Extracted data below:

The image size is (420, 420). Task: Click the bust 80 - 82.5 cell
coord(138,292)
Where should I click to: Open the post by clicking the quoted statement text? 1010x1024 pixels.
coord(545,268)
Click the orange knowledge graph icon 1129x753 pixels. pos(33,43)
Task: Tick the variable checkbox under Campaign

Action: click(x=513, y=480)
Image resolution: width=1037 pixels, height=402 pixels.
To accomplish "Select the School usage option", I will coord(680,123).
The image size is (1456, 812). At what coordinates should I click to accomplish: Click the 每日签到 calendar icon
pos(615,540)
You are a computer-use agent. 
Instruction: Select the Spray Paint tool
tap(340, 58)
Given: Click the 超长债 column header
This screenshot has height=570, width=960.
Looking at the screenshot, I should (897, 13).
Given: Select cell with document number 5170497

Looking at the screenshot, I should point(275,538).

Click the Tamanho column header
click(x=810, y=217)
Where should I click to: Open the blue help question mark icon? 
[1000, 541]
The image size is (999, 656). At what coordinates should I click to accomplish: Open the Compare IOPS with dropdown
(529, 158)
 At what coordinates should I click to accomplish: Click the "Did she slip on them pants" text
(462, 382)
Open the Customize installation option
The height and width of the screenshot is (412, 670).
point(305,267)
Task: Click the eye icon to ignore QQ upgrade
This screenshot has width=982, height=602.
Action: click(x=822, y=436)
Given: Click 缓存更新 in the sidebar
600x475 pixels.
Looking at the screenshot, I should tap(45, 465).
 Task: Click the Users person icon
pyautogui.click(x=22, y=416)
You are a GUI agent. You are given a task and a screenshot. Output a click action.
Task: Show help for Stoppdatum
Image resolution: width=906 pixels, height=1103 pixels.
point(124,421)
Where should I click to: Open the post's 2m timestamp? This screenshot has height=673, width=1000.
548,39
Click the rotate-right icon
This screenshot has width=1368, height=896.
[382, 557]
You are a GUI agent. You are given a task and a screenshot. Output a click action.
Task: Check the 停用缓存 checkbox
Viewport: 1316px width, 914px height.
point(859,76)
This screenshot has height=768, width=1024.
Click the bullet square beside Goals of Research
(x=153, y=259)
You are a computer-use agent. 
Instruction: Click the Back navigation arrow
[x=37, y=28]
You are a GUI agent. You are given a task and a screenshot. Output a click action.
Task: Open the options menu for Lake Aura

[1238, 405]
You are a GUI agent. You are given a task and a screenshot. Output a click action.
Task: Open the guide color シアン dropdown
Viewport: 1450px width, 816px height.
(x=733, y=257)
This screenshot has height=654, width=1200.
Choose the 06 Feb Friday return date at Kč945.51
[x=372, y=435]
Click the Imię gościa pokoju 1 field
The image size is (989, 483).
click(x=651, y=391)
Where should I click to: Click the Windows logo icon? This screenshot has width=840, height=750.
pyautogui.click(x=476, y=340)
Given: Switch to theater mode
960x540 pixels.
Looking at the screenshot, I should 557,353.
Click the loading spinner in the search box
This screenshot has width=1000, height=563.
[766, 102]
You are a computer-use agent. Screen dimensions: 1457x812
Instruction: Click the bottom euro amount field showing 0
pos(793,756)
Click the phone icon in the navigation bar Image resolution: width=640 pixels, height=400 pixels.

End of Extracted data.

Task requirements:
Would you transcribe every entry exactly, leaving nothing out?

Task response:
The image size is (420, 420). Task: Click the bust 80 - 82.5 cell
coord(138,292)
Where should I click to: Open the post by clicking the quoted statement text? 1010x1024 pixels.
coord(545,268)
Click the orange knowledge graph icon 1129x753 pixels. pos(33,43)
Task: Tick the variable checkbox under Campaign

Action: click(x=513, y=480)
Image resolution: width=1037 pixels, height=402 pixels.
To accomplish "Select the School usage option", I will coord(680,123).
The image size is (1456, 812). At what coordinates should I click to accomplish: Click the 每日签到 calendar icon
pos(615,540)
You are a computer-use agent. 
Instruction: Select the Spray Paint tool
tap(340, 58)
Given: Click the 超长债 column header
This screenshot has height=570, width=960.
Looking at the screenshot, I should (897, 13).
Given: Select cell with document number 5170497

Looking at the screenshot, I should point(275,538).

Click the Tamanho column header
click(x=810, y=217)
Where should I click to: Open the blue help question mark icon? 
[1000, 541]
The image size is (999, 656). At what coordinates should I click to accomplish: Open the Compare IOPS with dropdown
(529, 158)
 At what coordinates should I click to accomplish: Click the "Did she slip on them pants" text
(462, 382)
Open the Customize installation option
The height and width of the screenshot is (412, 670).
point(305,267)
Task: Click the eye icon to ignore QQ upgrade
This screenshot has width=982, height=602.
Action: click(x=822, y=436)
Given: Click 缓存更新 in the sidebar
600x475 pixels.
Looking at the screenshot, I should tap(45, 465).
 Task: Click the Users person icon
pyautogui.click(x=22, y=416)
You are a GUI agent. You are given a task and a screenshot. Output a click action.
Task: Show help for Stoppdatum
Image resolution: width=906 pixels, height=1103 pixels.
point(124,421)
Where should I click to: Open the post's 2m timestamp? This screenshot has height=673, width=1000.
548,39
Click the rotate-right icon
This screenshot has width=1368, height=896.
[382, 557]
You are a GUI agent. You are given a task and a screenshot. Output a click action.
Task: Check the 停用缓存 checkbox
Viewport: 1316px width, 914px height.
point(859,76)
This screenshot has height=768, width=1024.
Click the bullet square beside Goals of Research
(x=153, y=259)
You are a computer-use agent. 
Instruction: Click the Back navigation arrow
[x=37, y=28]
You are a GUI agent. You are given a task and a screenshot. Output a click action.
Task: Open the options menu for Lake Aura

[1238, 405]
You are a GUI agent. You are given a task and a screenshot. Output a click action.
Task: Open the guide color シアン dropdown
Viewport: 1450px width, 816px height.
(x=733, y=257)
This screenshot has height=654, width=1200.
Choose the 06 Feb Friday return date at Kč945.51
[x=372, y=435]
Click the Imię gościa pokoju 1 field
The image size is (989, 483).
click(x=651, y=391)
Where should I click to: Click the Windows logo icon? This screenshot has width=840, height=750.
pyautogui.click(x=476, y=340)
Given: Switch to theater mode
960x540 pixels.
Looking at the screenshot, I should 557,353.
Click the loading spinner in the search box
This screenshot has width=1000, height=563.
[766, 102]
You are a computer-use agent. Screen dimensions: 1457x812
Instruction: Click the bottom euro amount field showing 0
pos(793,756)
Click the phone icon in the navigation bar Image resolution: width=640 pixels, height=400 pixels.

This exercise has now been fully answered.